The End of Gameplay análise - "romantic"
“romantic”

“crisis” é o fim da recontextualização. The End of Gameplay é levemente reminiscente de problem attic, um jogo da Liz Ryerson de 2013. ambos são levemente ensaísticos, ambos criam e descartam regras à rodo e, em “crisis”, The End of Gameplay se aproxima mais ainda da ideia do jogo de Ryerson. o mesmos locais são recontextualizados à esmo e devem ser navegados sempre de forma mais desobediente, mas a desobediência é o único sinal de progresso. este nível pode ser uma resposta direta à maneira que droqen utiliza mistérios e sistemas escondidos em Starseed Pilgrim, mas não posso dizer pois não tive tempo de jogá-lo para esta análise :<

"the end of gameplay"
“the end of gameplay”

uma pausa é gasta em vinhetas de sonhos onde você joga com um humano voador. estes não são bons sonhos.
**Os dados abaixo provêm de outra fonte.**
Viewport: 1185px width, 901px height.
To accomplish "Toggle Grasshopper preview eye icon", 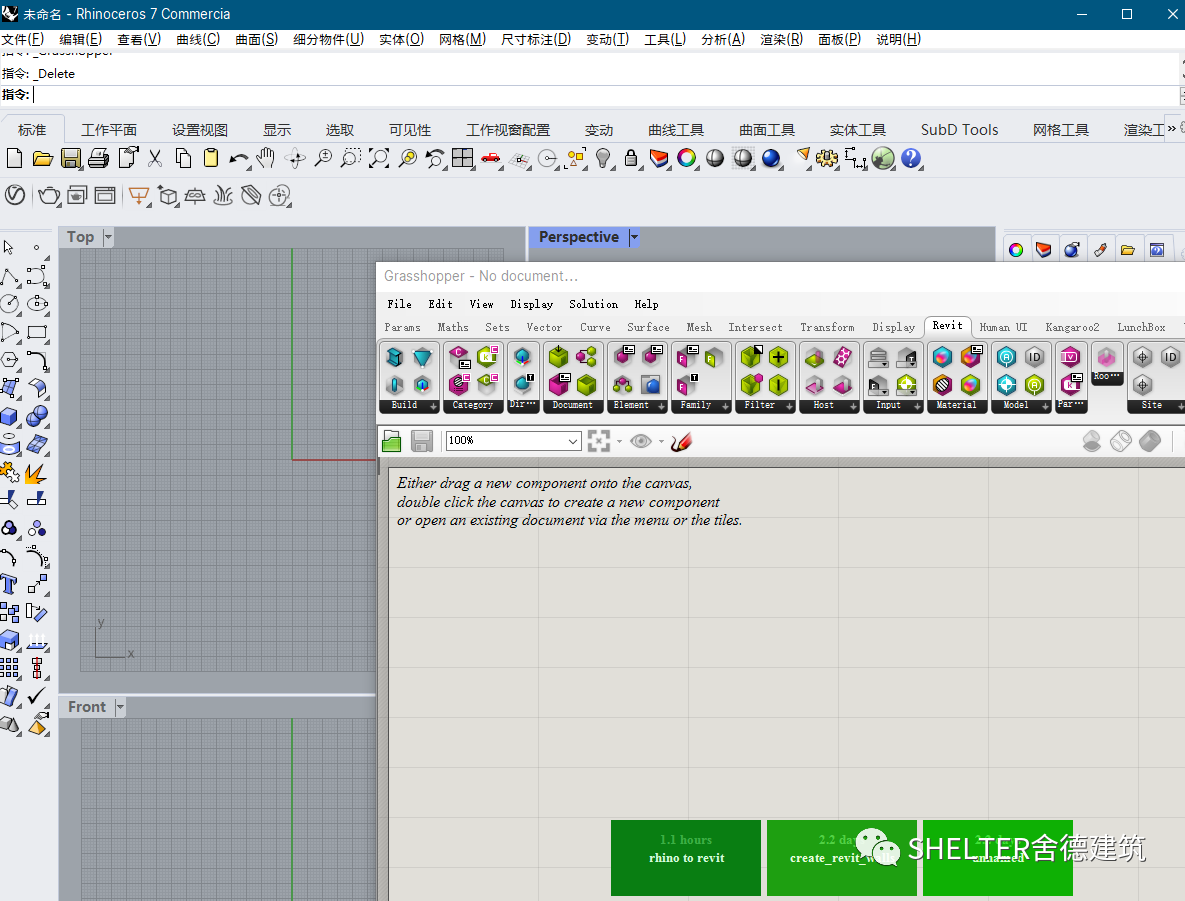I will pos(641,441).
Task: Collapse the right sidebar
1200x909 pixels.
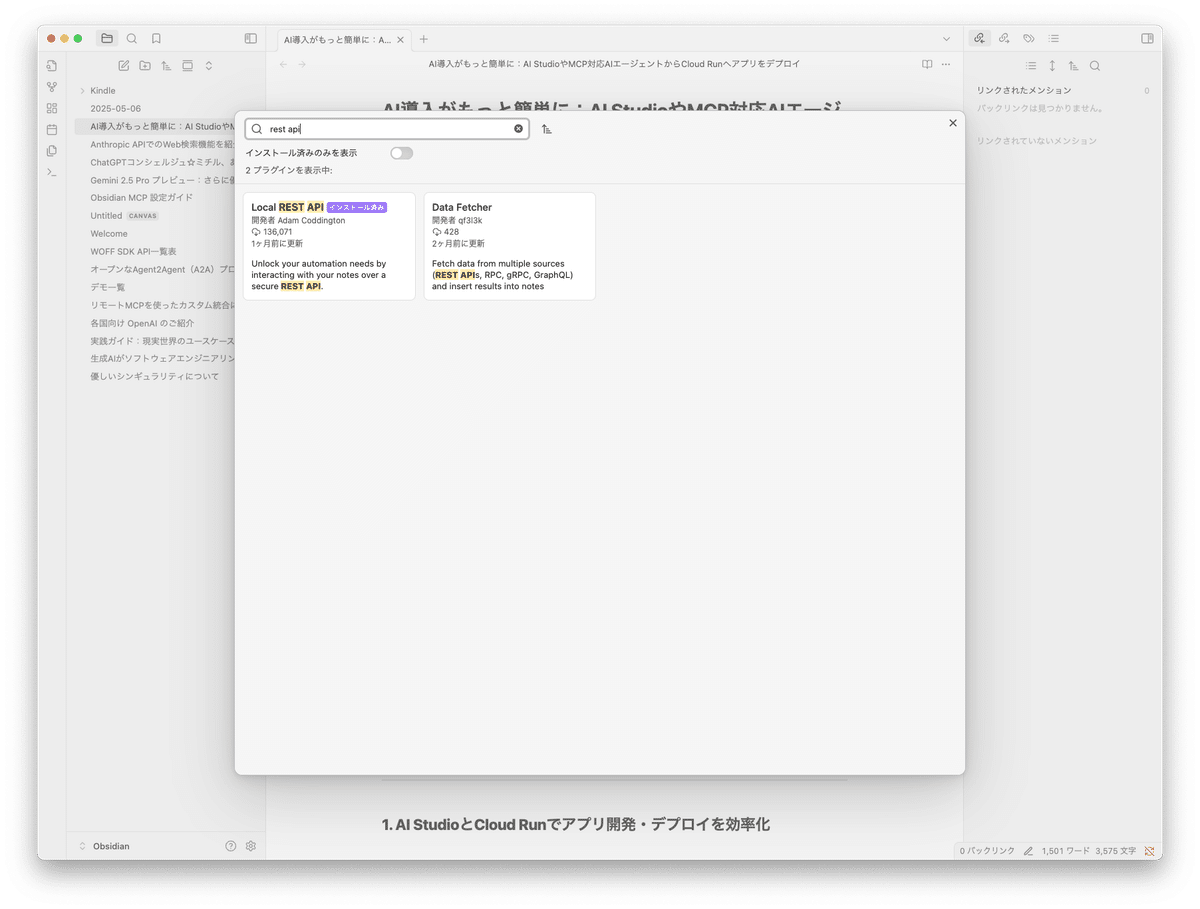Action: click(x=1146, y=38)
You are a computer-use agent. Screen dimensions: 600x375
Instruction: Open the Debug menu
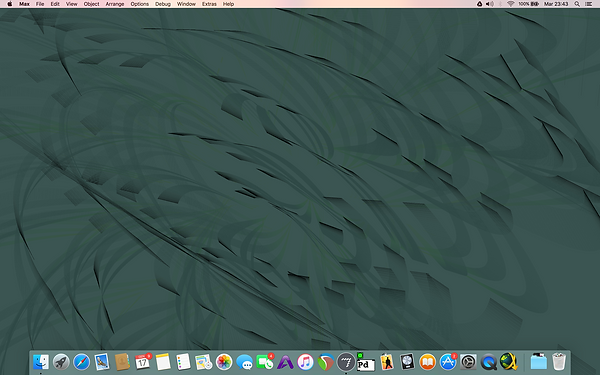[x=163, y=4]
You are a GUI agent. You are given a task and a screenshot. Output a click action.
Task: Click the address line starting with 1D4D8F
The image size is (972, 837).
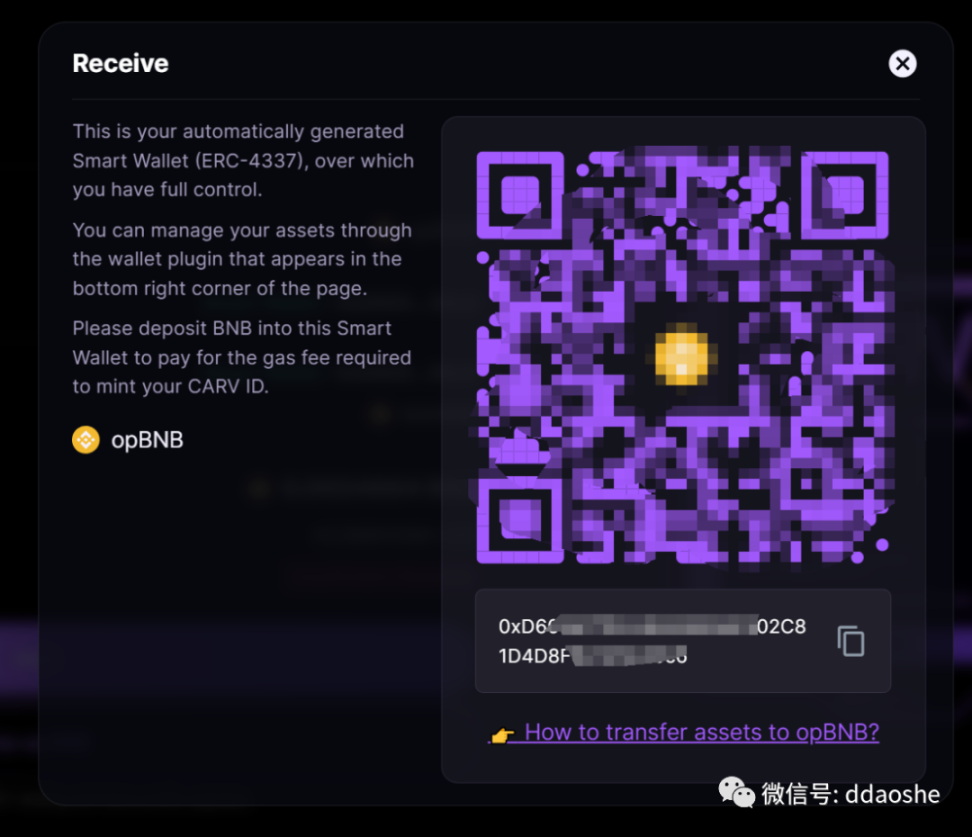(593, 656)
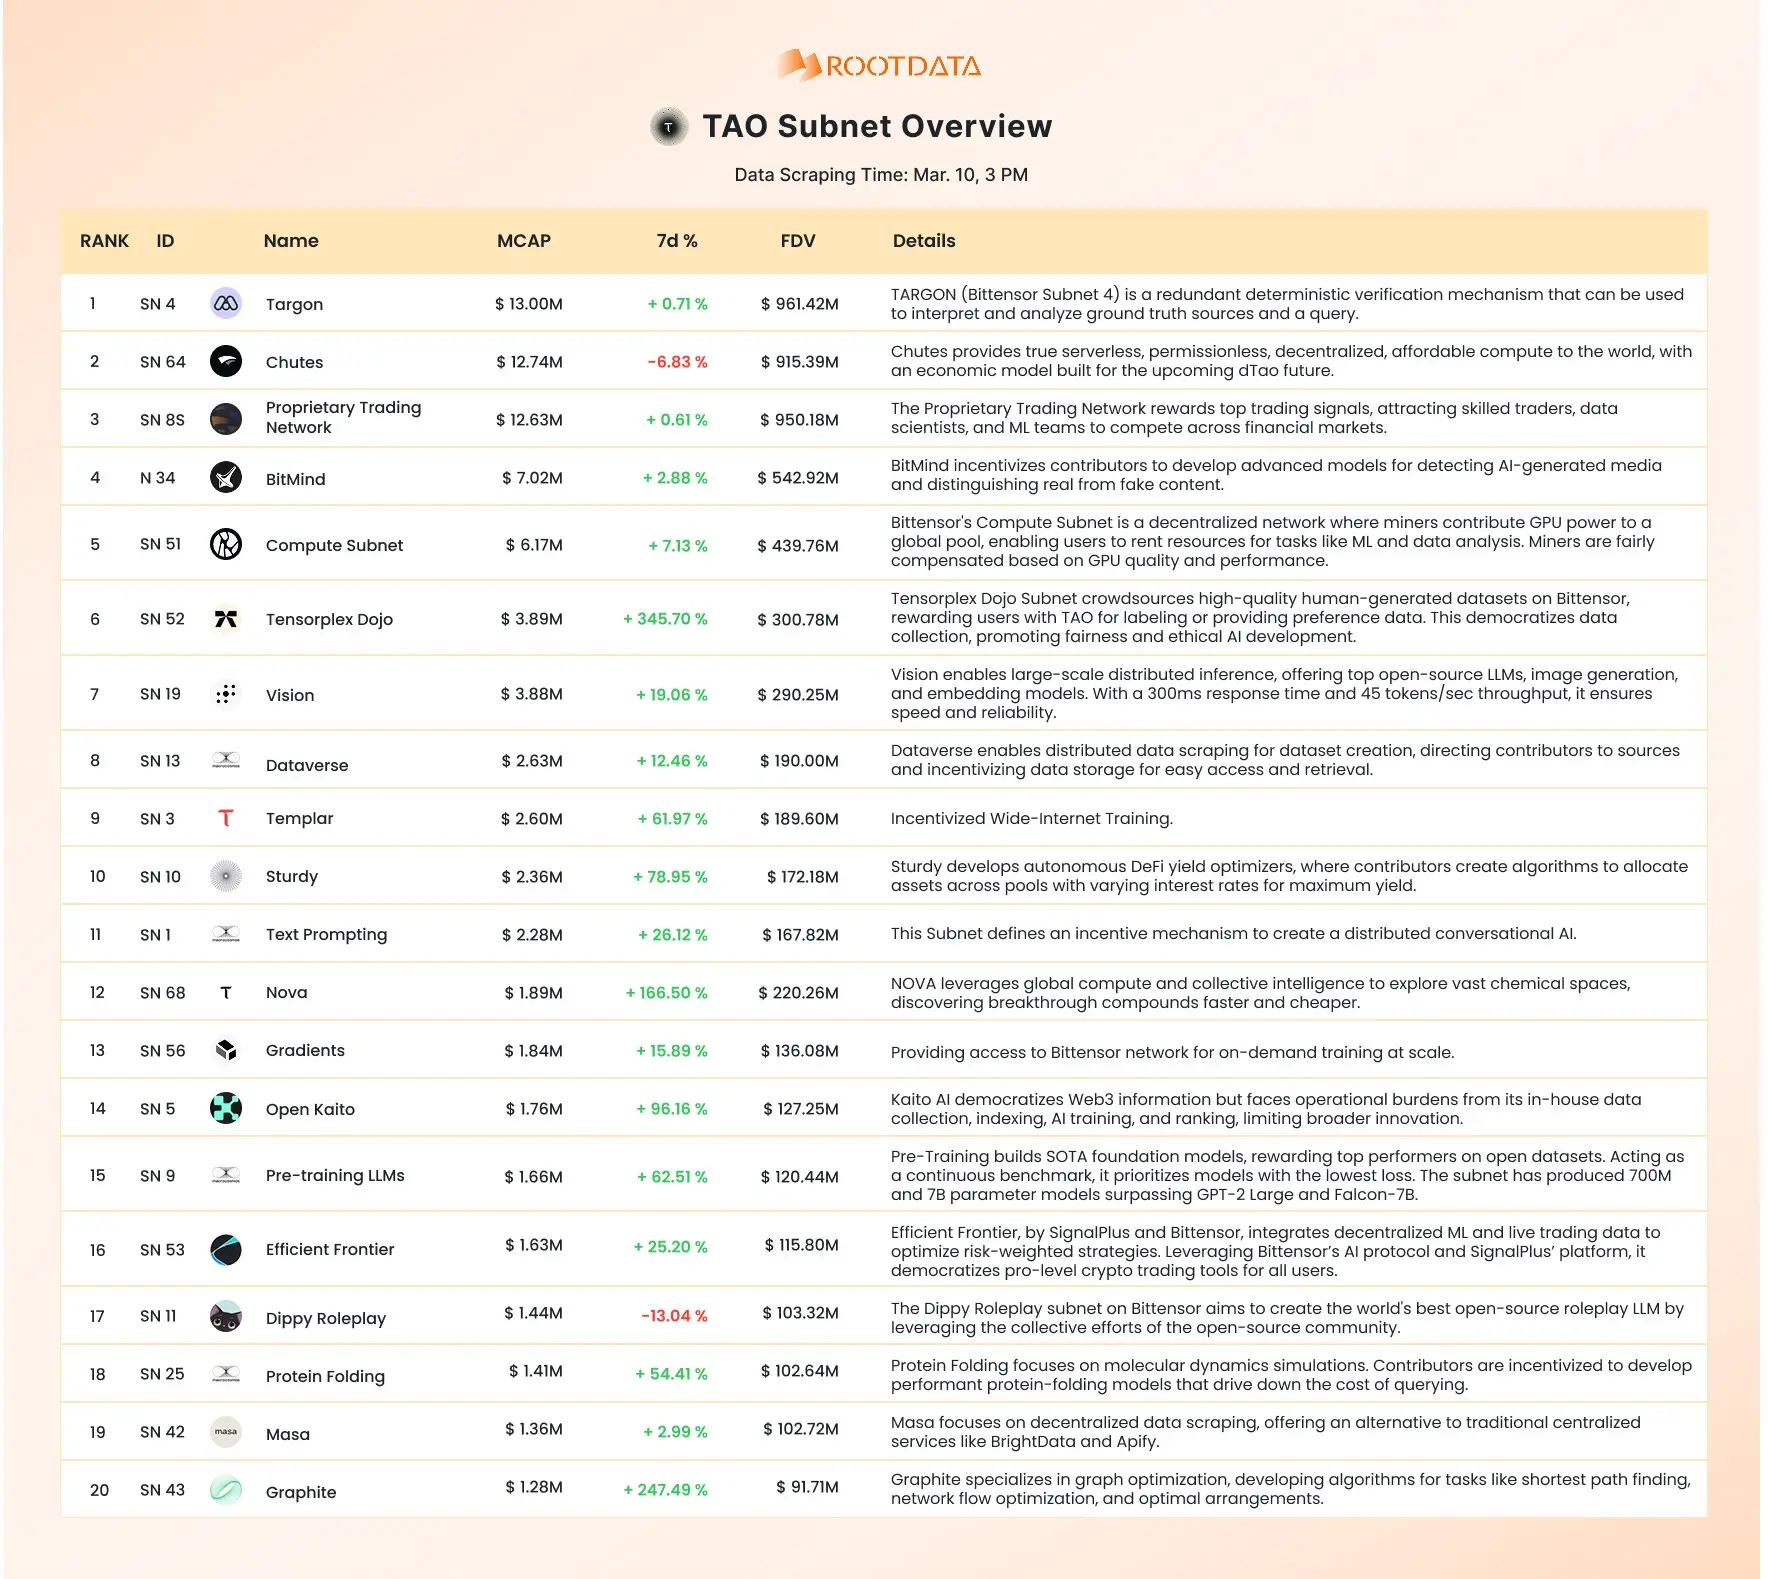Screen dimensions: 1768x1579
Task: Select the Vision dotted logo icon
Action: 226,693
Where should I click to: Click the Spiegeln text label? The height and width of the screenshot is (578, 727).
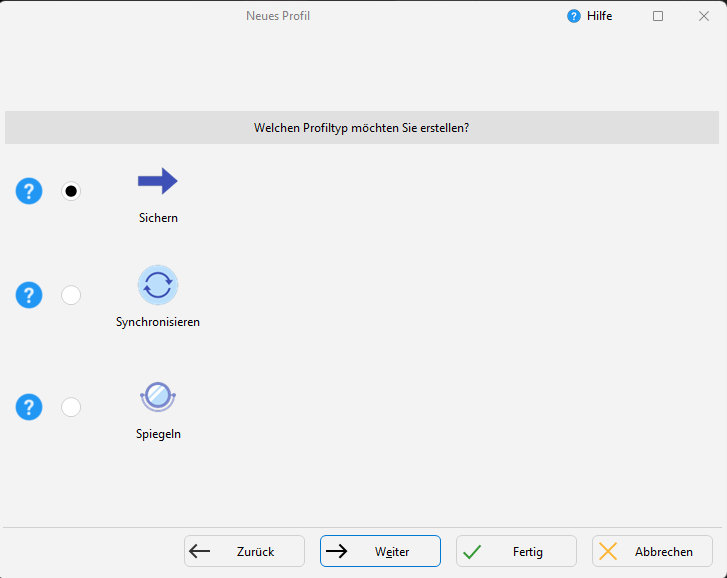coord(158,434)
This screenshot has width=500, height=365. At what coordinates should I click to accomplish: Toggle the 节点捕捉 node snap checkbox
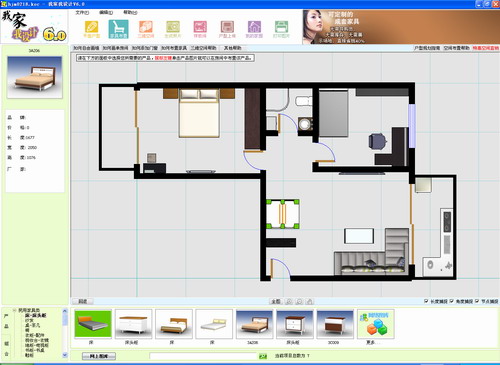tap(477, 301)
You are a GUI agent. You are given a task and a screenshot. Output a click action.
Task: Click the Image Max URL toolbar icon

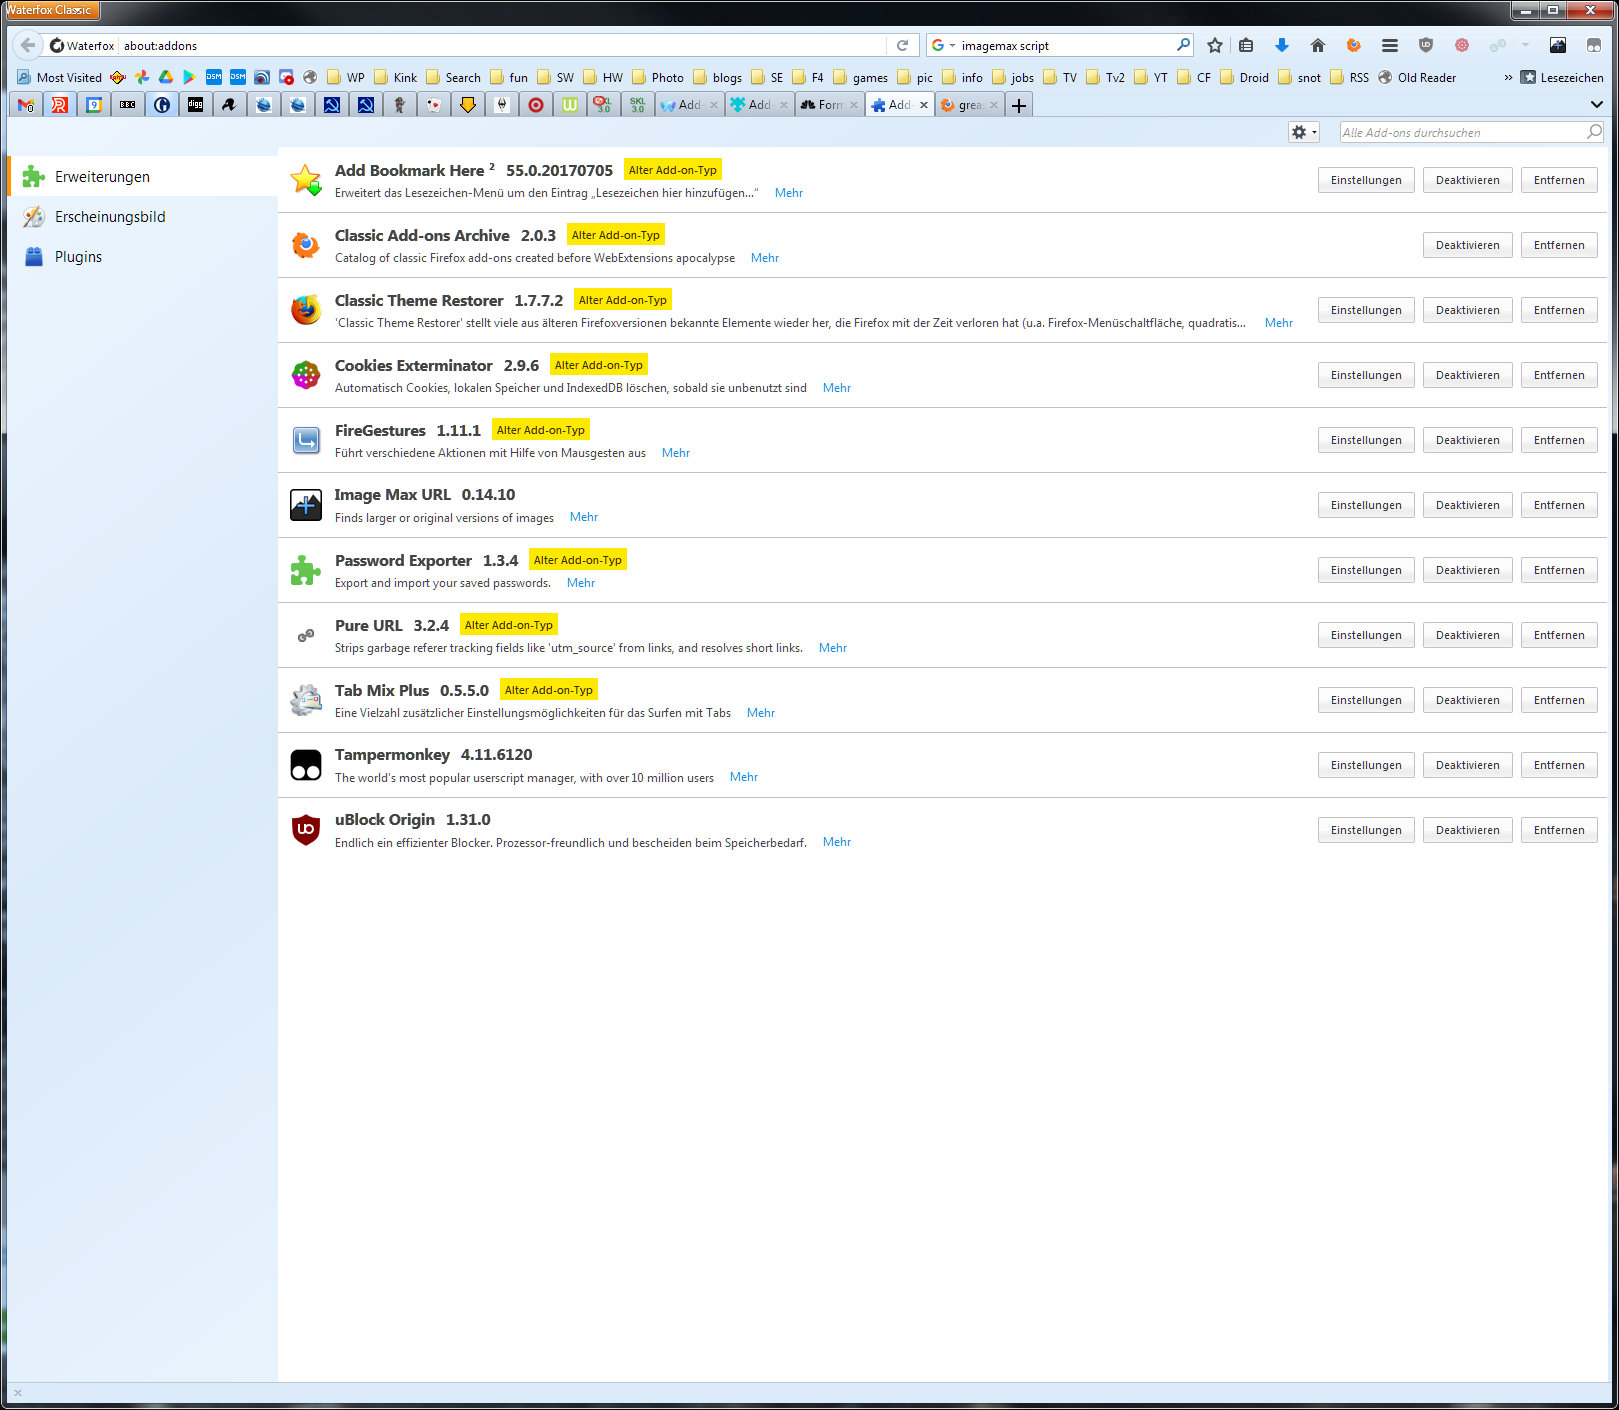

tenho ideias para interpretar e desinterpretar cada um dos níveis de The End of Gameplay. é um jogo feito em um momento crucial na jornada artística de seu autor e, no fim, abre mais espaço para ideias do que as concretiza. é raro jogar um videogame tão faminto por uma cena diferente que acaba criando dezenas de vertentes à serem exploradas.

talvez eu não seja a pessoa certa para matar a gameplay. aprecio walking simulators e jogos de tiro da máquina militar americana; jogos de paz e de violência; jogos de 20 minutos e jogos de 100 horas. o cabo de guerra do vão entre mim, a máquina e o autor é uma brincadeira eternamente interessante da minha perspectiva. mesmo assim, para muitos autores de jogos, a máquina toma espaço demais. as abstrações e sistematizações calculáveis corroem o meio — o vão deve diminuir, e a máquina deve ficar para trás.

mas matar a gameplay é um feitiço. este feitiço clama por ti tanto, mas tanto, que te engole e cospe de volta. após uma última “oubliette”, você percebe que sempre pode escolher ir embora. não sei nem quando senti que vi o suficiente.

"oubliette"
“oubliette”

uma cópia gratuita de The End of Gameplay foi concedida por droqen para análise no Recanto do Dragão.